[Source passage]
*** Begin section ***


    Though I disagree with the if statement in the first snippet. Readable code is also code that’s is compact and to the point: a screen can only contain a given amount of lines. So I find the second snippet best. However, would this be in a method ‘CheckIfAuthenticated(…)’, then I think snippet three is better, as the method name gives the code context (as it should).

  4. I agree with previous comments. The first version is very redundant if the method’s name is clear : every information is told two time.

    what’s more leaving space for potential comments/log is a useless loss of time as it is speculative. This will be done easily when another developer will really add a comment or a log. Meanwhile it decreases the readability for speculative reasons.

  5. As I stated in the post,
    I would go for the 2nd version most often.

    But the first version does allow things like breakpoints on the different return clauses.

    Let’s say you have a loop that loops for 1000 iterations untill the value becomes true.
    And you might onle want to debug when that happens.

    You can ofcourse do this with conditional breakpoints, but I’m a person of habit and just like to click the sidebar for my breakpoints.

    So I’m absolutely not saying that I _recomend_ version 1.
    Just that can be useful in some conditions and that I really don’t cry my eyes out when I see such code.

  6. You make a great point here: Readability goes before reducing the number of lines. I think the number one reason we should reduce the lines of code is to make it easier to understand the code. But if reducing the lines of code reduces the readability, then the effect is lost.

*** End section ***

[Exercise data]
*** Begin section ***

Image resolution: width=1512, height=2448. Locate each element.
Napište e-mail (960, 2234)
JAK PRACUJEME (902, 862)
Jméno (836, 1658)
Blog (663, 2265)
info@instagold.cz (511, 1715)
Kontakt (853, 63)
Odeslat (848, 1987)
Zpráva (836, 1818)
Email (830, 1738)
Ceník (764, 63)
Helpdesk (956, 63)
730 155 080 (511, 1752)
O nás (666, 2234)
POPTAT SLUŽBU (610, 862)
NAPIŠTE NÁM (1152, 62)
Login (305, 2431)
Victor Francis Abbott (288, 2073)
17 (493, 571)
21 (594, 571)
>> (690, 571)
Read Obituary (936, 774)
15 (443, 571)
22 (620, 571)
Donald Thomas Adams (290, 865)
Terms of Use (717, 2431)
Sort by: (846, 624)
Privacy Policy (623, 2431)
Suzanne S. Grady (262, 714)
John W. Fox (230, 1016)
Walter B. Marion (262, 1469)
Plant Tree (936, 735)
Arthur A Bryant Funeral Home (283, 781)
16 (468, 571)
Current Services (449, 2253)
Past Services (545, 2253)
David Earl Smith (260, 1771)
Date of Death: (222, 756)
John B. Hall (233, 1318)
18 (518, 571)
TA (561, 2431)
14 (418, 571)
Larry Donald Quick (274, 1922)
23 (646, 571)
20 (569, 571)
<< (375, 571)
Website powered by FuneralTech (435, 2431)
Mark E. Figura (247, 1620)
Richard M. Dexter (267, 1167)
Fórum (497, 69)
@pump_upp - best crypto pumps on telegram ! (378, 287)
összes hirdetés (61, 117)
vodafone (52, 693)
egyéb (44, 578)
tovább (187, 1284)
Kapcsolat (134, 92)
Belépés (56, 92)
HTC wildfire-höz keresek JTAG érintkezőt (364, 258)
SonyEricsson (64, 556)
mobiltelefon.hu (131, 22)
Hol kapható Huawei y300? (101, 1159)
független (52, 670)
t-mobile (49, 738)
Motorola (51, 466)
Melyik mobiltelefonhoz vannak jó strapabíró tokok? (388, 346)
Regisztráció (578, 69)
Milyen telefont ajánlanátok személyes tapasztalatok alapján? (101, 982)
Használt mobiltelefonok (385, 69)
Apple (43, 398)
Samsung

*** End section ***

[What to work on] Copy out the entire comment thread about readable code and snippet versions above, word for word.

[Response to this exercise]

    Though I disagree with the if statement in the first snippet. Readable code is also code that’s is compact and to the point: a screen can only contain a given amount of lines. So I find the second snippet best. However, would this be in a method ‘CheckIfAuthenticated(…)’, then I think snippet three is better, as the method name gives the code context (as it should).

  4. I agree with previous comments. The first version is very redundant if the method’s name is clear : every information is told two time.

    what’s more leaving space for potential comments/log is a useless loss of time as it is speculative. This will be done easily when another developer will really add a comment or a log. Meanwhile it decreases the readability for speculative reasons.

  5. As I stated in the post,
    I would go for the 2nd version most often.

    But the first version does allow things like breakpoints on the different return clauses.

    Let’s say you have a loop that loops for 1000 iterations untill the value becomes true.
    And you might onle want to debug when that happens.

    You can ofcourse do this with conditional breakpoints, but I’m a person of habit and just like to click the sidebar for my breakpoints.

    So I’m absolutely not saying that I _recomend_ version 1.
    Just that can be useful in some conditions and that I really don’t cry my eyes out when I see such code.

  6. You make a great point here: Readability goes before reducing the number of lines. I think the number one reason we should reduce the lines of code is to make it easier to understand the code. But if reducing the lines of code reduces the readability, then the effect is lost.